[Start of section]

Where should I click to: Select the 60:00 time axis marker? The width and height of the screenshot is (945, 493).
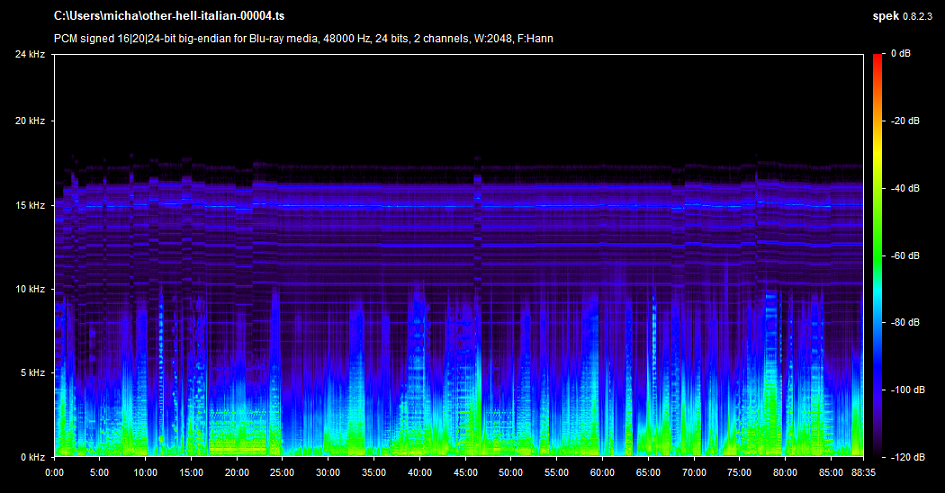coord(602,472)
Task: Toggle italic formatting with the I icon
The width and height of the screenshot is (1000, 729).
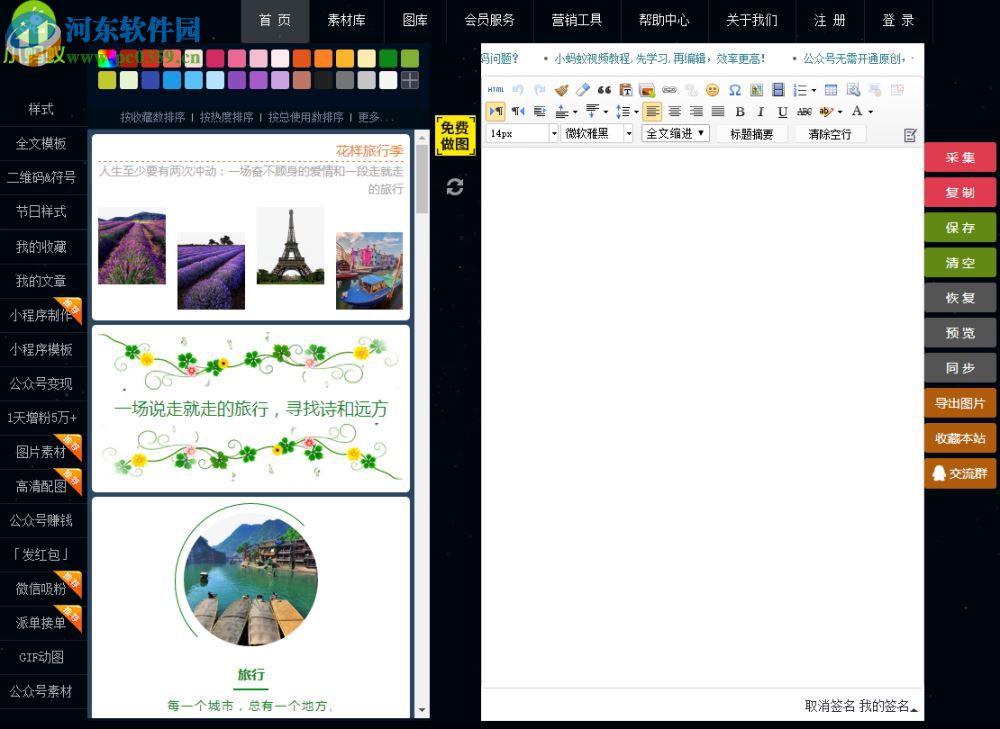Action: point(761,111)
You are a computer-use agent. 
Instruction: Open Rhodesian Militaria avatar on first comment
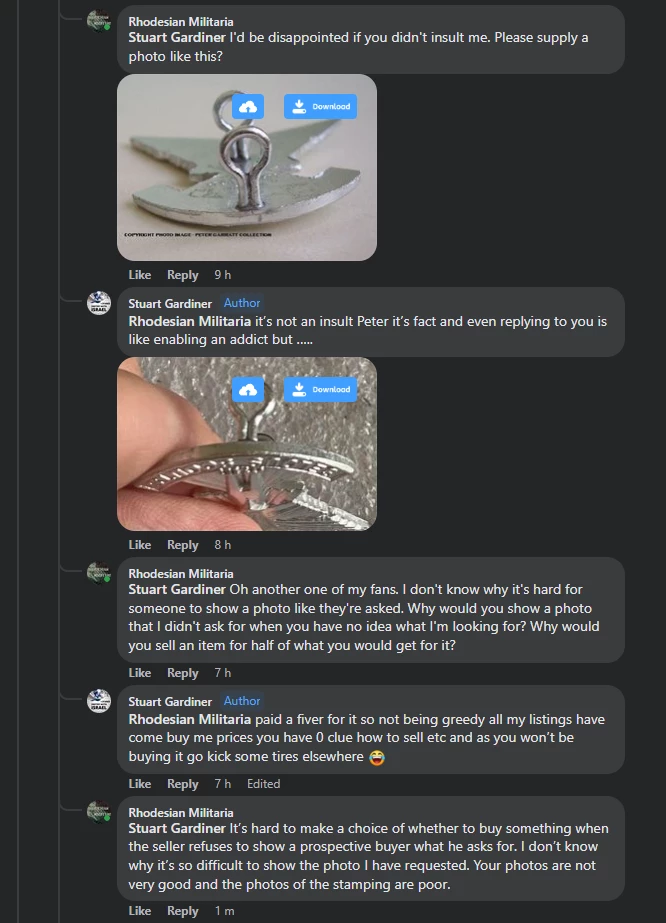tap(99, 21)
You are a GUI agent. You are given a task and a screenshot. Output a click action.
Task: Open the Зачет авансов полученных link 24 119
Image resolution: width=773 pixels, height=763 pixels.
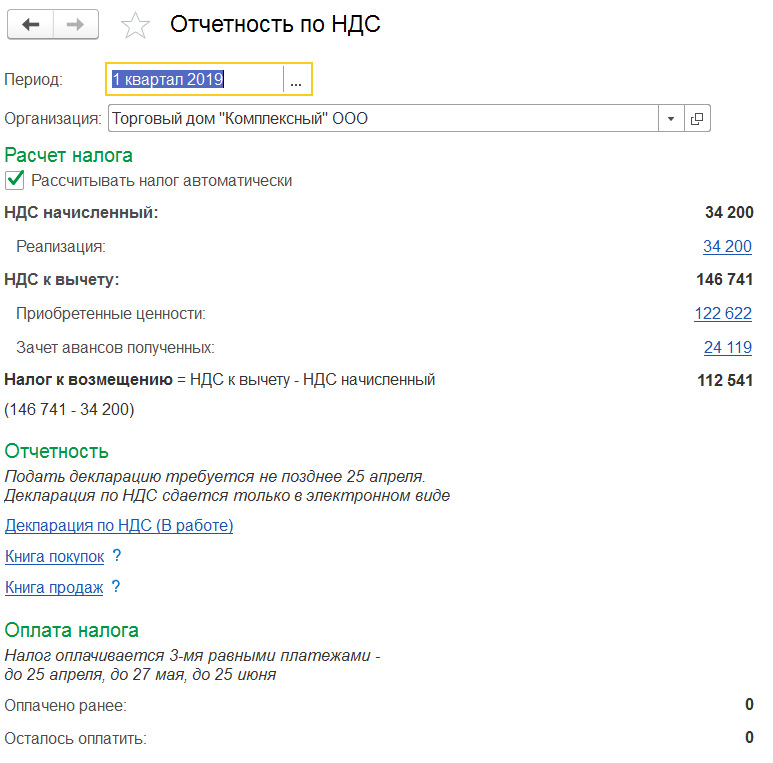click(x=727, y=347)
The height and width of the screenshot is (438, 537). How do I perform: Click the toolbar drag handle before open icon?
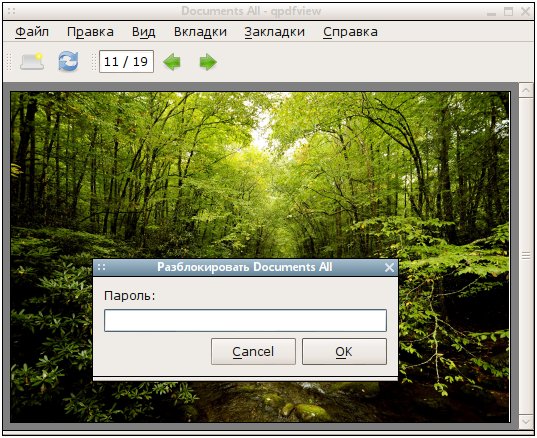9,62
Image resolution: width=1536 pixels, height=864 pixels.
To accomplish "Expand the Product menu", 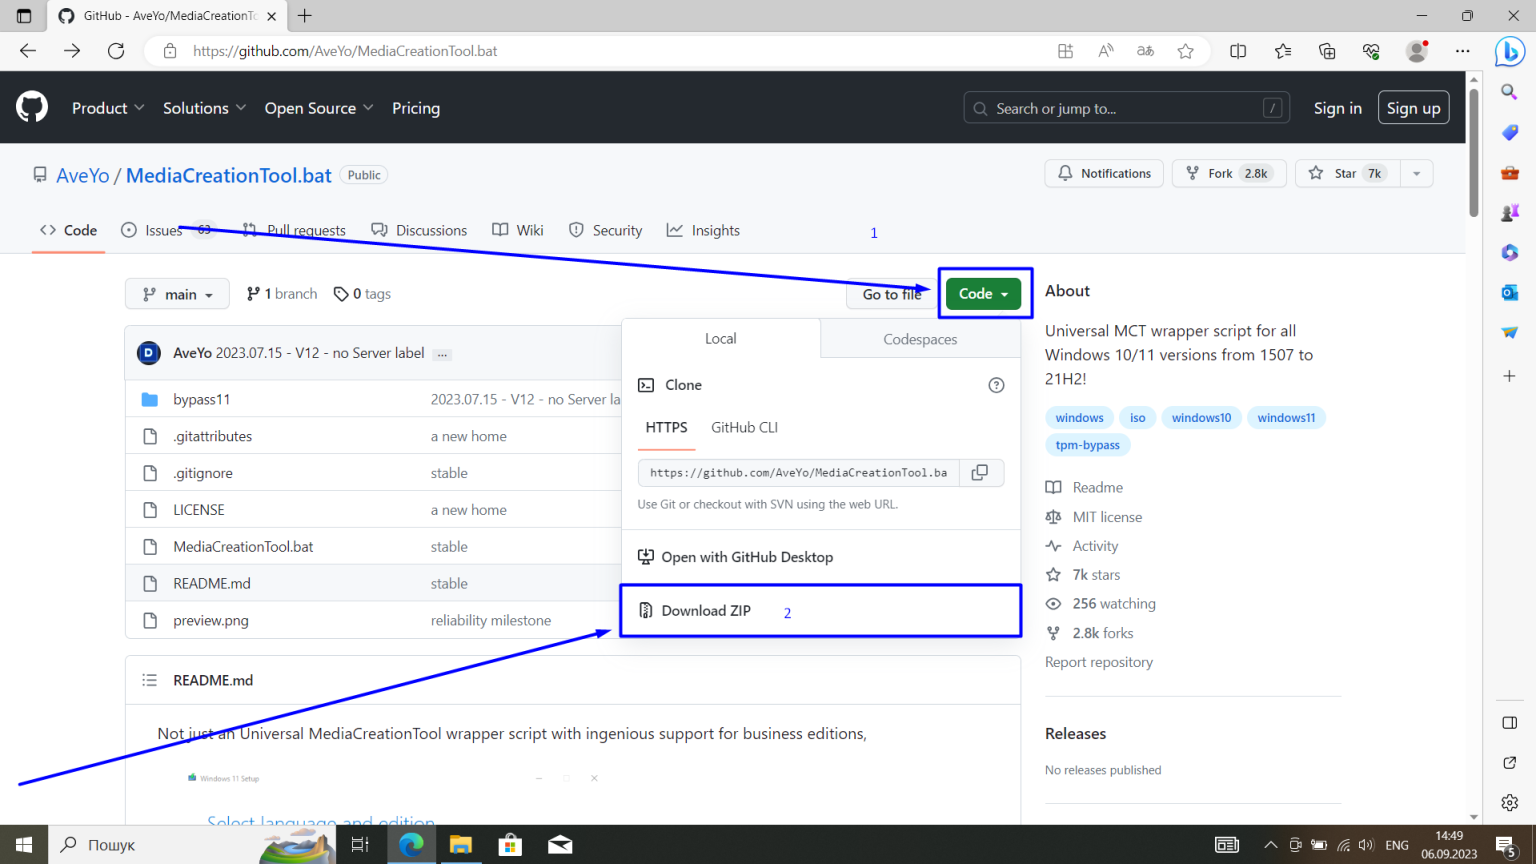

[End of section]
[Start of section]

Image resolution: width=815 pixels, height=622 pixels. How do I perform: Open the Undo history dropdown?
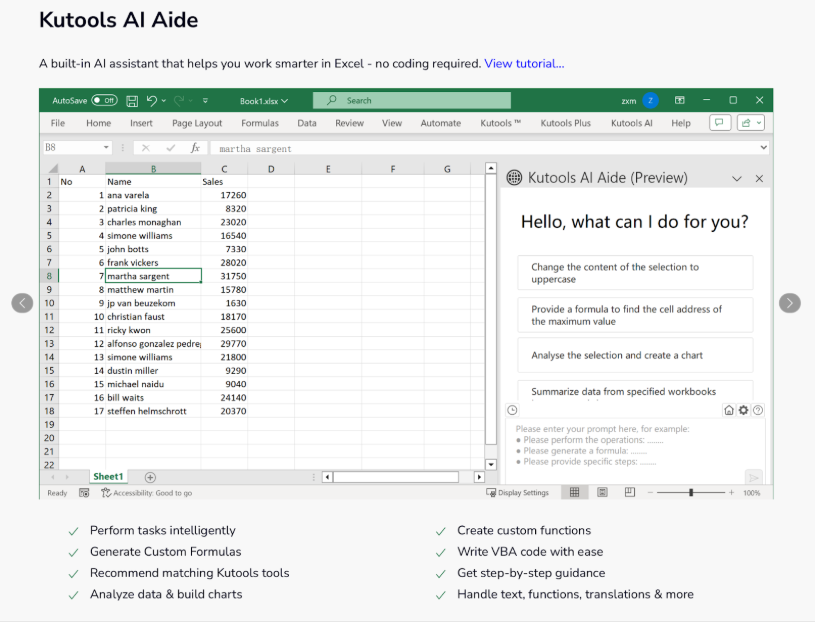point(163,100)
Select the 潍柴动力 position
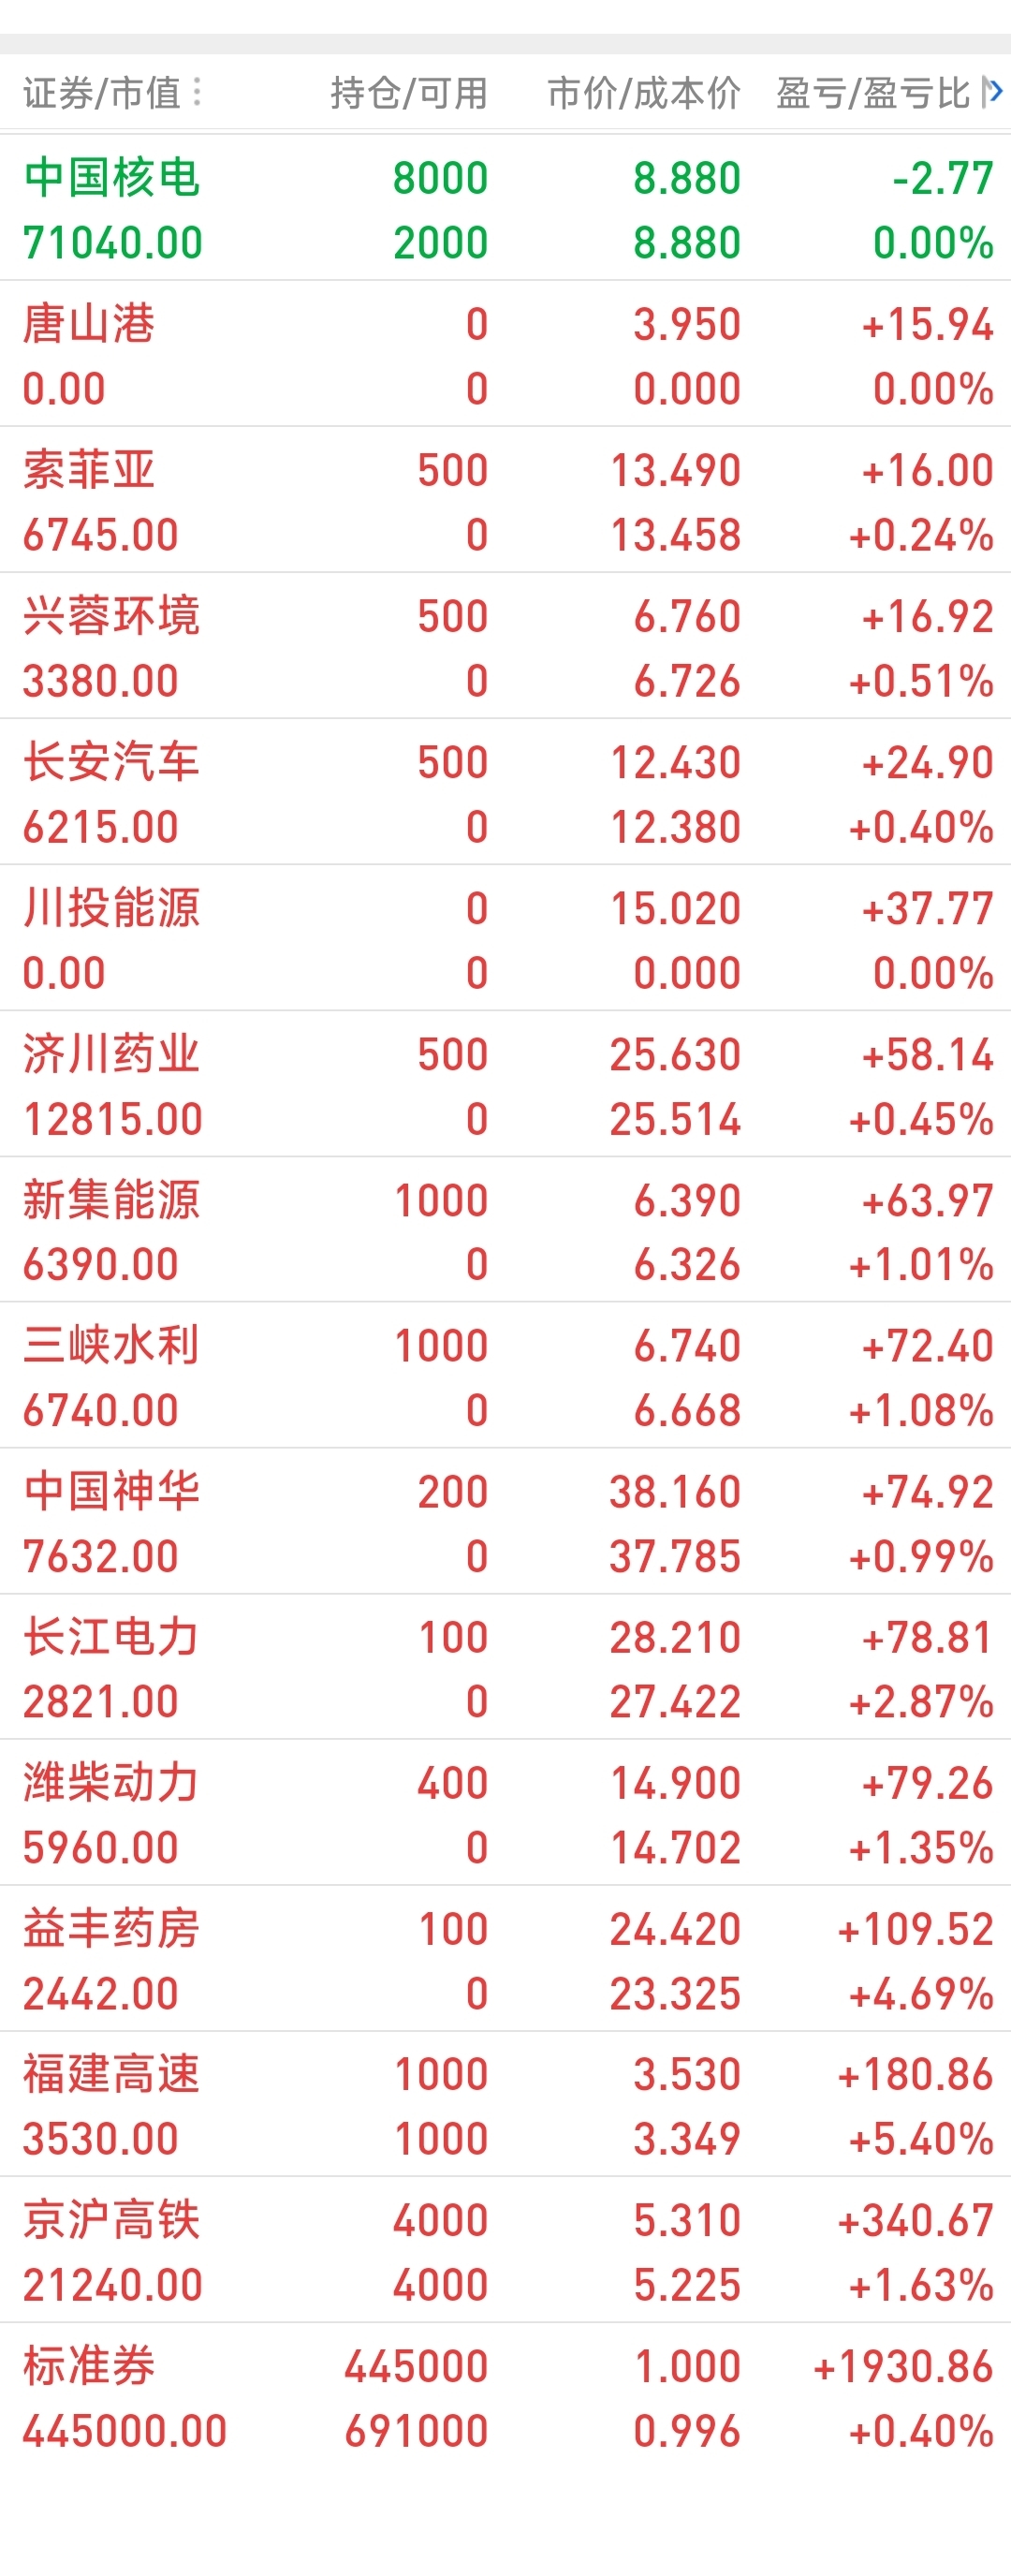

[End of section]
[Start of section]

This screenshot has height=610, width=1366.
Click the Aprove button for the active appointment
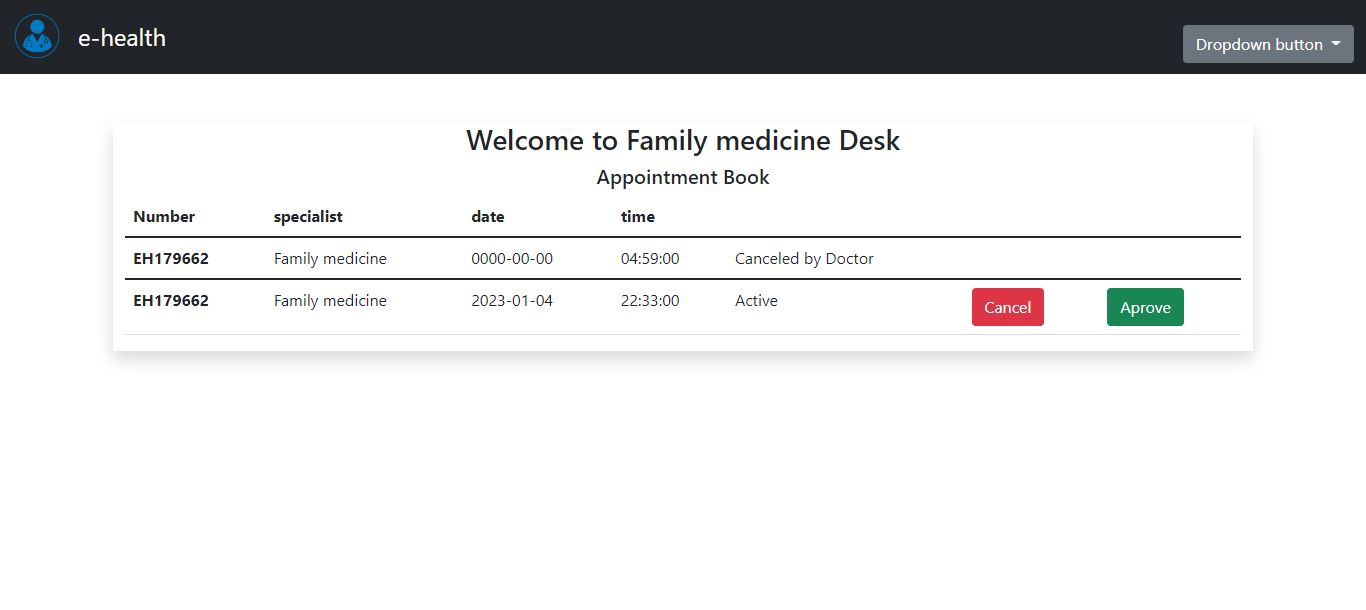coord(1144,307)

[End of section]

→ **BRIEF**
Scan the data above for the word "agent". Copy every line in which it is found.

→ **COMPLETED TASK**
You are a computer-use agent. 
You are a GUI agent. You are given a task and a screenshot. Output a click action.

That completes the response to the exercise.